Will you show employees you’re a good sport during Olympics?

posted by 5 years ago in Features

64 per cent of workers have said it’ll make them more productive according to new research.

The 2016 Olympics in Rio are nearing the start with the Opening Ceremony kicking it all off on 5th August. 10,500 athletes from 206 countries (plus a team of refugees) will be taking part in 42 different sports. Both golf and rugby have been added to the event list and the live sports coverage will take place between 1pm and 3am UK time. This has prompted the question of whether UK employers will screen the action in Rio for their workforce?
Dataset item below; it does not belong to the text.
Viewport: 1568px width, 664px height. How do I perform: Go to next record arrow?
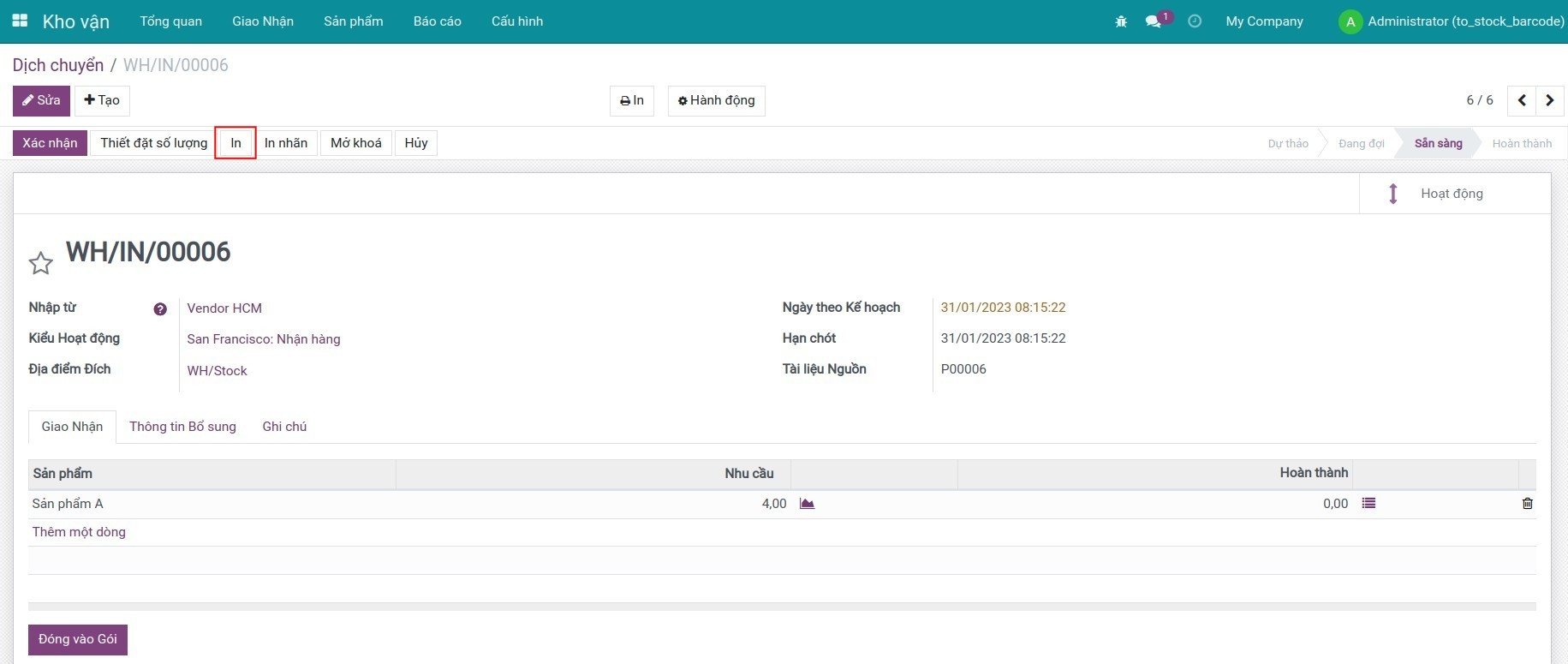point(1549,100)
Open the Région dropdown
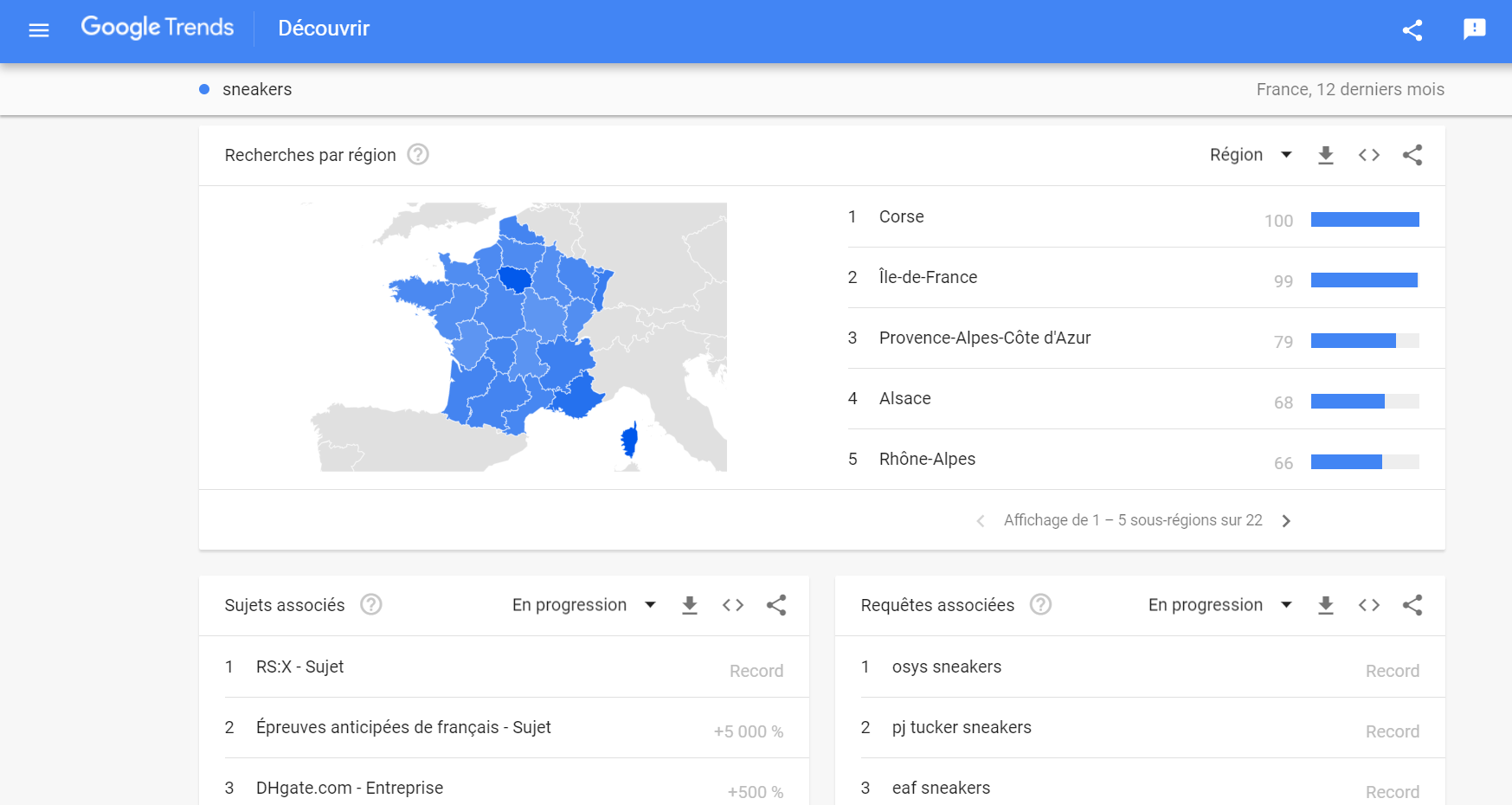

New research has revealed that of 894 employees across the UK asked, 64 per cent claimed to be more productive thanks to their bosses allowing them to watch sporting events including the Euro at work. This included reducing the need for them to check their phones for updates by screening games in the office or lunch areas.

The survey has shown that 46 per cent of workers believe that clearer policies are needed when it comes to watching sport at work with 51 per cent calling for greater flexibility regarding shifts and work hours. Alarmingly 24 per cent said that a lack of employer flexibility would encourage their decision to call in sick in order to watch sport!

Alan Price HR Director at Peninsula said:

“The first half of the summer of sports including the Euro and Wimbledon had the nation gripped, but with the Rio Olympics just around the corner it is important for employers to plan ahead, particularly small and medium size businesses, for how they will manage employees who wish to watch the games and join in with the festivities.”

“It’s great to see that many companies have embraced employee’s excitement surrounding this summer’s sporting events. Having a little fun at work by decorating the office, holding themed events and allowing employees to watch the sporting games is great way to improve morale, whilst building loyalty and commitment across your workforce. It’s about finding the right balance for your business as what works for one, may not work for another.”

“Employers might assume that not as many people will be interested in watching the Olympics, but with so many different events it probably caters for a wider audience. It is important to ensure that equality is upheld in the workplace with regards to making sure all nations are represented and given equal billing. Also, don’t assume that women won’t be interested in boxing or that men won’t be interested in gymnastics.”

Price adds:

“Thinking flexibly will be the key to keeping a harmonious workplace during the Olympics. This will go a long way to ensuring that employee engagement remains consistent throughout.  This may include authorising shift swaps or allowing employees to move the time of their breaks. Furthermore, make sure staff are aware of absence policies and internet usage etc. This will help them understand the minimum requirements expected and prevent excuses that they didn’t know they were breaking any rules.”

Separate research by CV-Library studied staff attitudes towards watching sport at work. It revealed that 81.9 per cent of the UK’s workers believe that sporting events such as the upcoming Olympics are good opportunities for staff to bond, whether they enjoy sports or not.

Yet despite employees sharing their desire for an employer that supports such events, only one in eleven work for a company that embraces sporting competition. It remains to be seen whether that figure will rise during this month’s games!